У самого подножия лестницы я остановился и, обернувшись, посмотрел на истертые ступени; Айша перехватила мой взгляд.
— Хотел бы ты знать, мой Холли, под чьими ногами так износился камень? — спросила она. — Это были мои ноги, мои легкие ножки. Я помню еще эти ступени гладкими и ровными, но вот уже две тысячи лет изо дня в день я прохожу по ним то вниз, то вверх, и, как видишь, мои сандалии сточили высеченные из скалы ступени.

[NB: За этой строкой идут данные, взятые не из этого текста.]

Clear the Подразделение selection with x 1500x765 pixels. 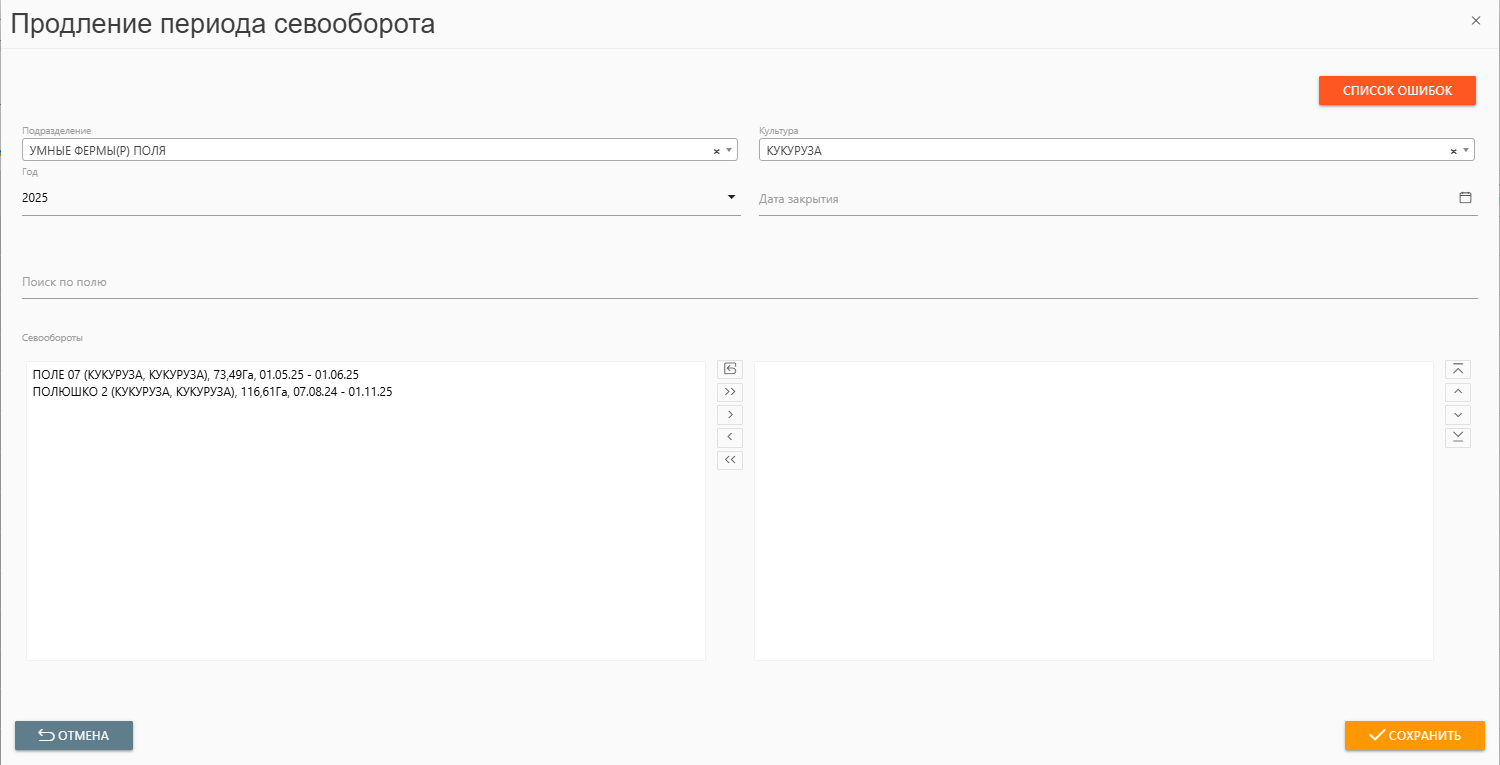pyautogui.click(x=716, y=151)
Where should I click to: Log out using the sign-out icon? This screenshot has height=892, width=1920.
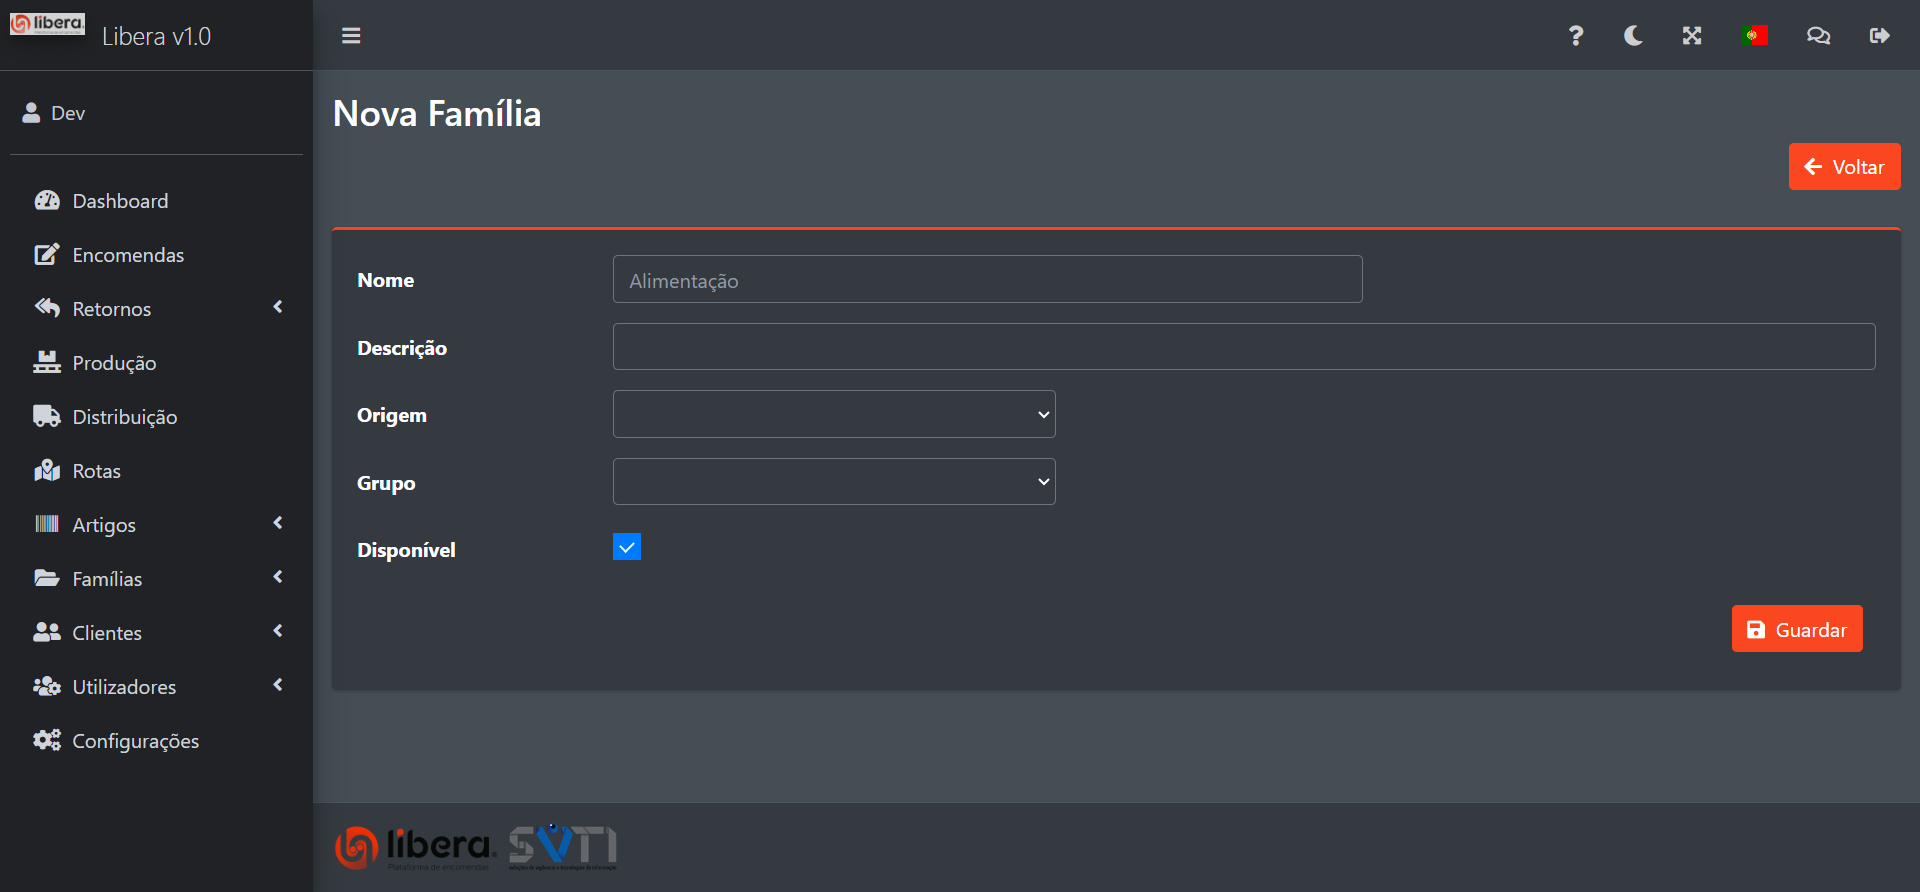point(1879,36)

Я не ответил, но признаюсь, ничто мною слышанное или виденное не было для моего ограниченного рассудка более убедительным подтверждением древнего возраста этого существа, чем следы мягких белых ножек на ступенях. Сколько миллионов раз прошла она по лестнице, чтобы оставить такие глубокие отпечатки!
Мы вошли в тоннель и через несколько шагов достигли обычного дверного проема, задернутого шторой, и с первого же взгляда я узнал тот самый склеп, где происходило волхвование над прыгающим пламенем. Едва я узнал узоры на шторе, как все, тогда происшедшее, с необыкновенной живостью воскресло в моей памяти, я задрожал. Айша вошла в гробницу (ибо это была гробница), и мы последовали за ней; не знаю, что чувствовали другие, но я лично радовался при мысли, что наконец-то смогу проникнуть в тайну этого места, — к радости, однако, примешивался и страх: кто знает, чем это грозит?